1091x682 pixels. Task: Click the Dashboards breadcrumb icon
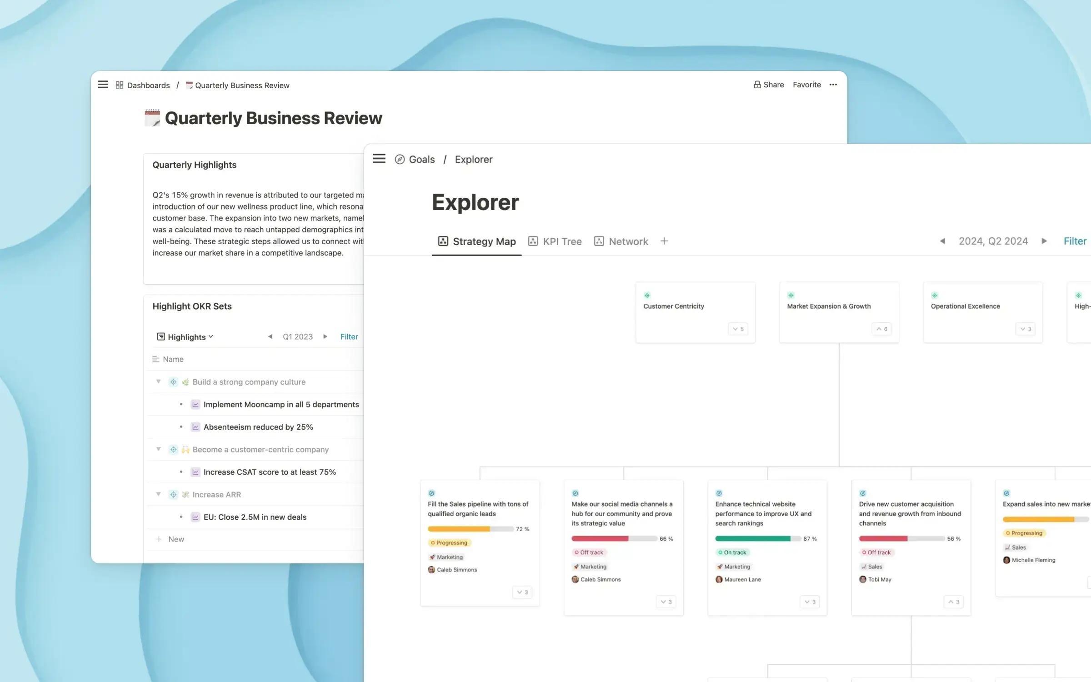pyautogui.click(x=120, y=85)
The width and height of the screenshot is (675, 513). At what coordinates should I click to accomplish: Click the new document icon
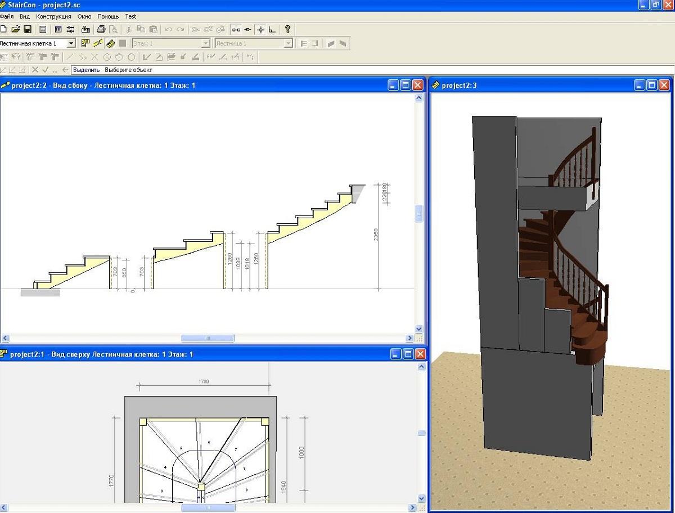click(3, 29)
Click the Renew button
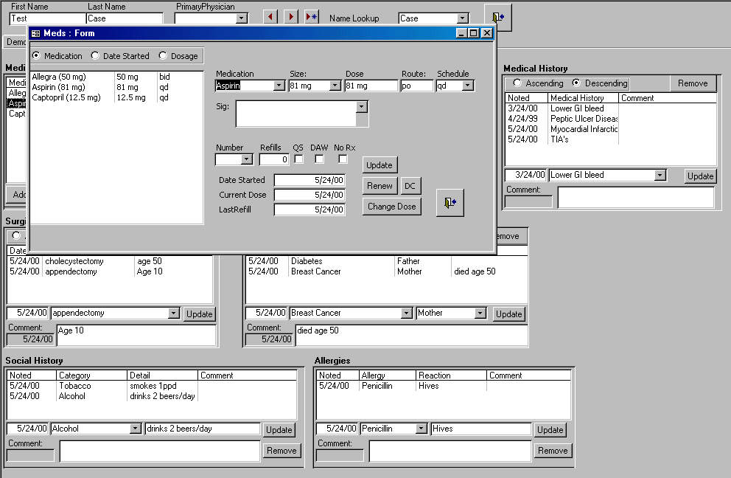 point(380,186)
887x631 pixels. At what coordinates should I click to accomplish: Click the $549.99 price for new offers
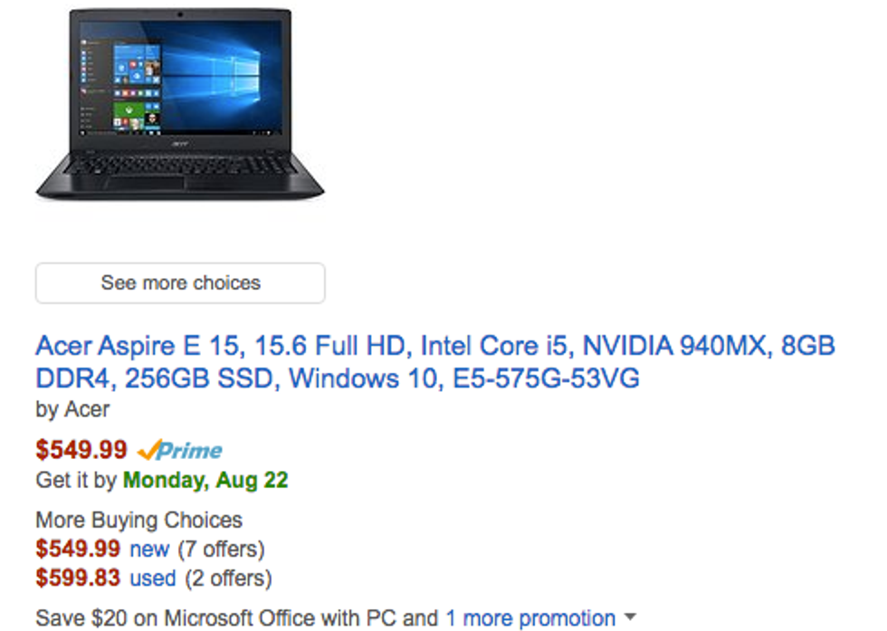[x=78, y=550]
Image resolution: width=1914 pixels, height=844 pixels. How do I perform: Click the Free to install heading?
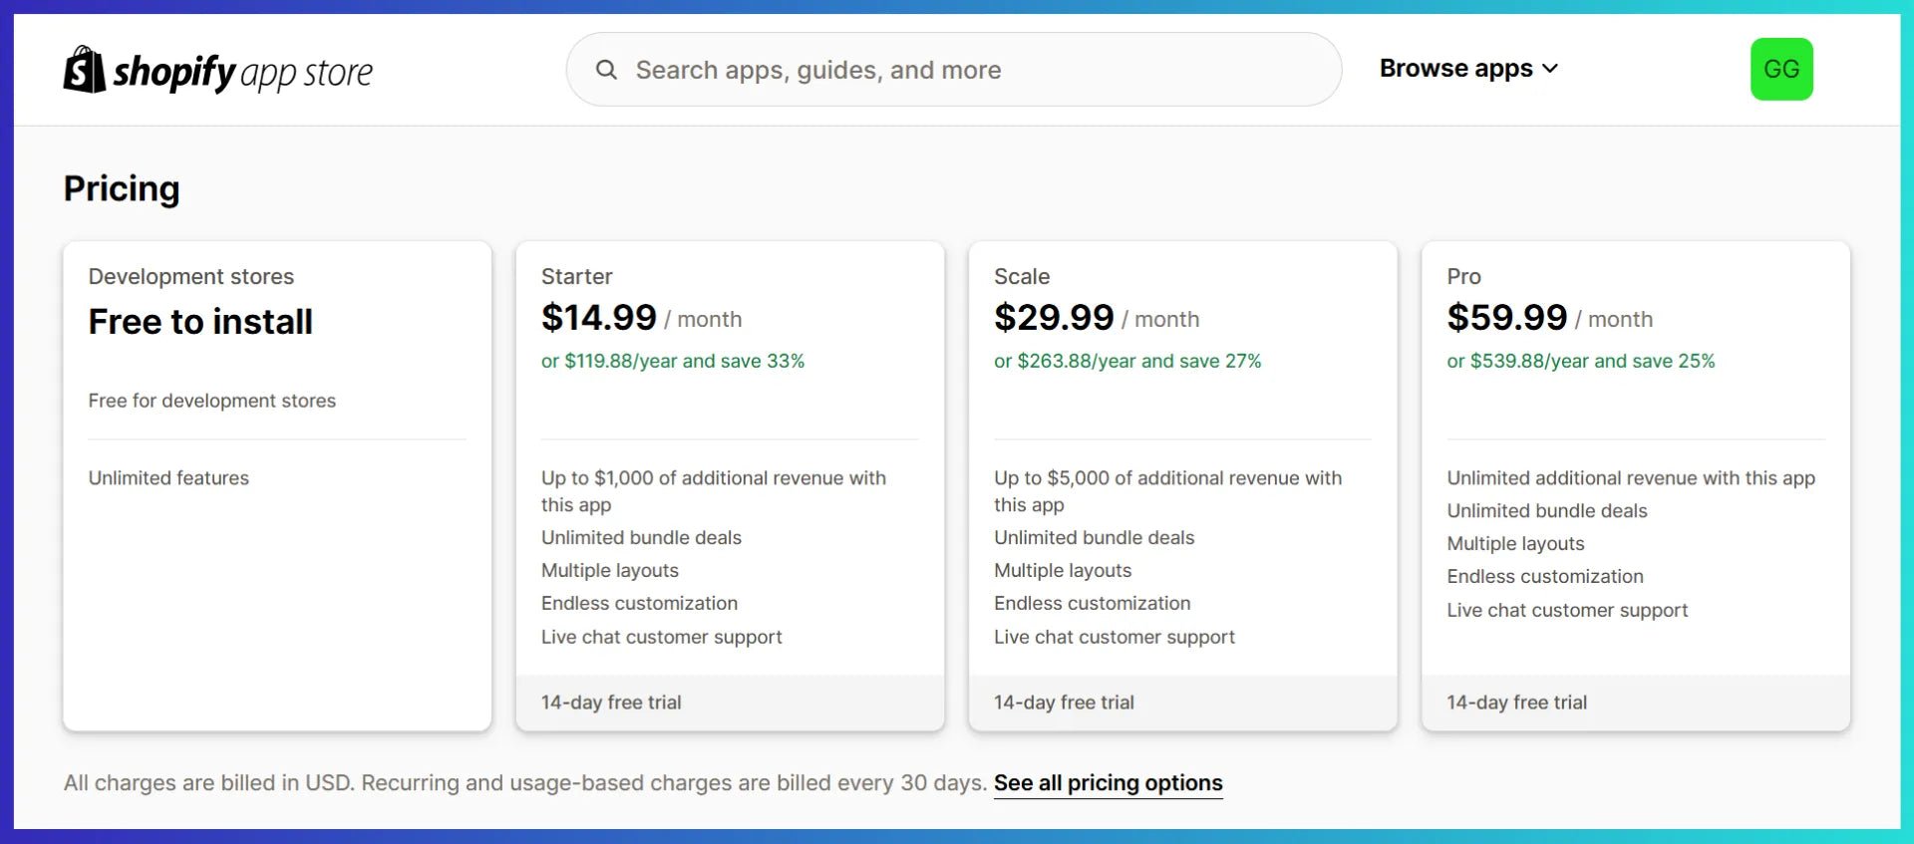[200, 322]
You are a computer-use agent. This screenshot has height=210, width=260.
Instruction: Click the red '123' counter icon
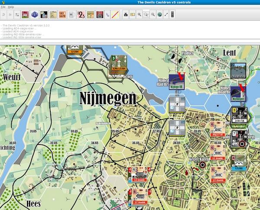pos(81,14)
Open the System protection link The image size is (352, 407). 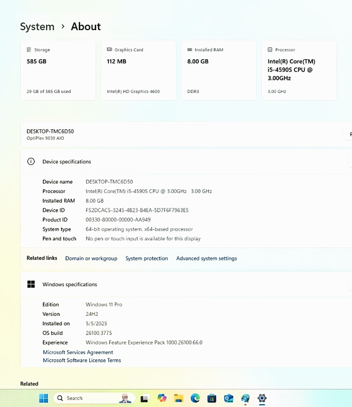pos(146,258)
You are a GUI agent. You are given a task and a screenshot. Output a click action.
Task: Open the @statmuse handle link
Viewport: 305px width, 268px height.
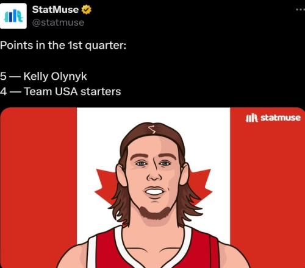58,23
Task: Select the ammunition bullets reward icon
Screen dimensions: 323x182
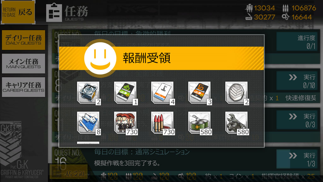Action: (163, 124)
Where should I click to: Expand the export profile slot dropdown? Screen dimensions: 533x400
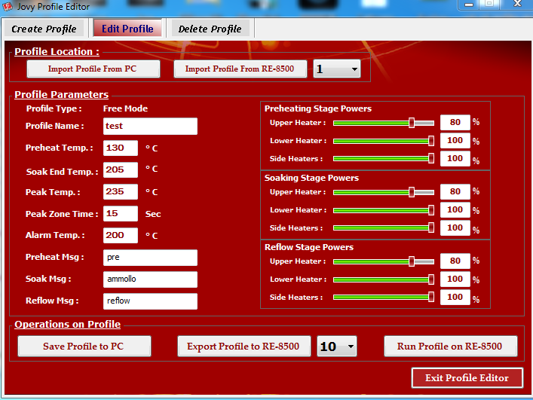coord(337,347)
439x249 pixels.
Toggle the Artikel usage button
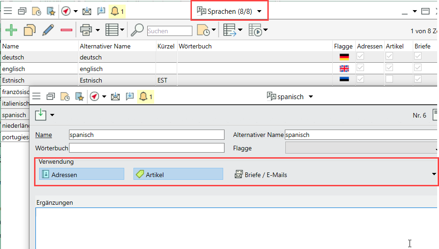tap(178, 174)

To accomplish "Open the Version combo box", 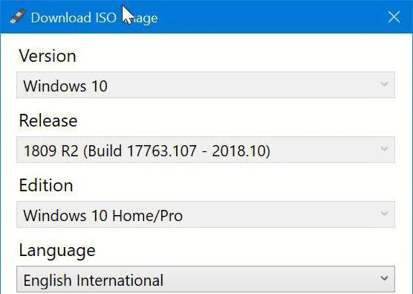I will point(206,85).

------------

• [The problem]: Work out how many lines in the entries hold the string "agent". Your answer should consist solely of that number.

• [Response to this exercise]: 2